Most of what Coco Safar offers guests pivots around extraordinarily fine coffee and tea from exotic locations all over the world, such as South America, Indonesia, and Africa. Here, you don’t “take milk in your coffee” – you pair your coffee with milk – and asking for sugar is likely to get you face-melting looks from the barista. This place is serious about coffee!
Previously, to accompany the quality brews made in its espresso bar and microbrewery, Coco Safar, which means luxury journey (think “safari”), offered guests a smorgasbord of fine pastries, hot breakfasts, and lunches in their restaurant and café. Now, they’ve added a whirlwind prix fixe dinner experience to their extensive offering, available from Tuesdays to Saturdays from 18:00 onwards.
How it works
Coco Safar’s prix fixe dinner consists of a four (R395) or five-course (R495) experience, which takes guests on a tour of the establishment’s various spaces and operations. The first course is taken at the microbrewery opposite the restaurant, where Coco Safar brews and bottles its fermented tea and coffee beverages.
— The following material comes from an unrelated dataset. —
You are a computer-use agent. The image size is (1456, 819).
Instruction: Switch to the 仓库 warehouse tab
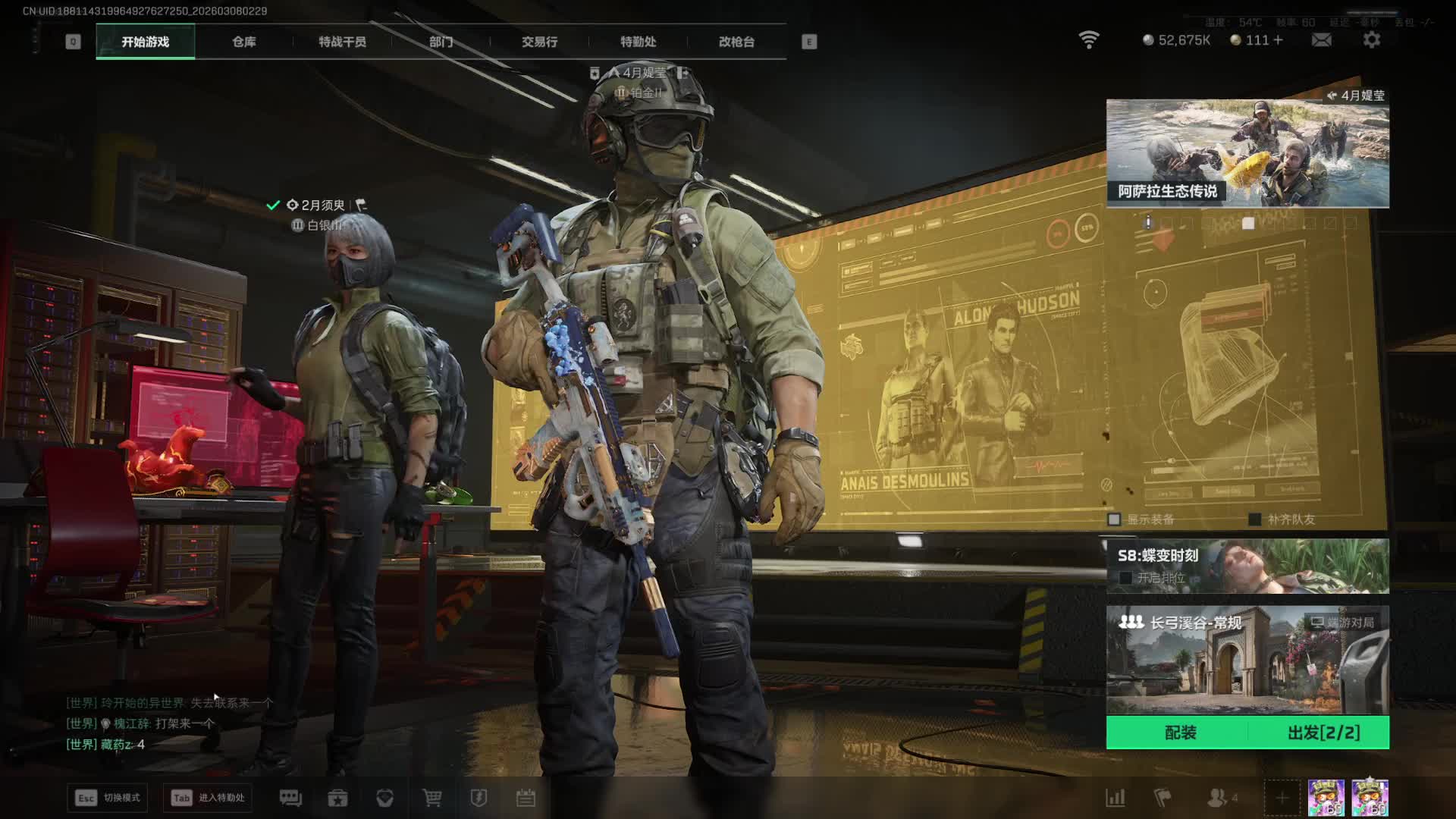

Served on a flight, much like a craft beer tasting, guests embark upon their “luxury journey” with an interesting fermented tea and coffee tasting hosted by a mixologist.
From here, you’re escorted back to the restaurant where you can take a seat for the second half of your first course – two vegetarian steamed bao buns, followed by courses number two, three, and four (starters, mains, and desserts) or courses two and three (starters and mains) if you’ve only opted for the four-course prix fixe option.
My favourites were the grilled cauliflower steak in a velvety leek velouté, oat and olive crumble, and cap a of crispy pecorino cheese (starters); slow-cooked smoked brisket, caper pomme puree, braised cabbage, pea puree, lightly pickled cucumber, and baby carrots (mains); and absolutely exceptional “Botanical” dessert of olive oil ganache and mint panna cotta on a sponge, pickled apple and cucumber, apple and lemon thyme ice cream, fennel and micro coriander salad, and frozen yogurt powder.
The final course
The experience concludes at the Coffee Emporium, where a trained and highly knowledgeable barista serves up the final course. Guests are given a choice of one of Coco Safar’s coffee or tea blends, an espresso shot of which is then poured over a thin slice of cake for a final sweet treat.
Now, it was only at this late stage that I came to understand the whole Coco Safar concept – an introduction that would have been very welcome at the beginning of the evening. Until this point, I had felt as though I had been tossed about from one thing to the next without any clear concept, narrative, or direction… like a wayward boat on a choppy ocean. But the cheery barista explained that the multi-course dinner experience is intended to take guests on a luxury food and beverage journey, starting at the microbrewery, moving through the restaurant, and concluding with what Coco Safar is best known and loved for: fine coffee.
We were never actually given a cup of coffee, which confused the pants off me, but the food, service, and wine was absolutely excellent and the experience, overall, very interesting.
There’s a lot to be said for establishing a narrative for guests to follow, especially if your offering is a complex one. On their own, each facet of the Coco Safar experience is truly wondrous; I only wish these had been stitched together with a more coherent narrative, but perhaps this is something that will come with time. The offering is a new one, after all.
With that said, the food was absolutely delicious, the wine selection impressive, the service enthusiastic and attentive, and the setting, exceedingly romantic in an old African hunting lodge meets moody Parisian café kind of way. In other words, it’s a place, I imagine, that Ernest Hemingway would have loved.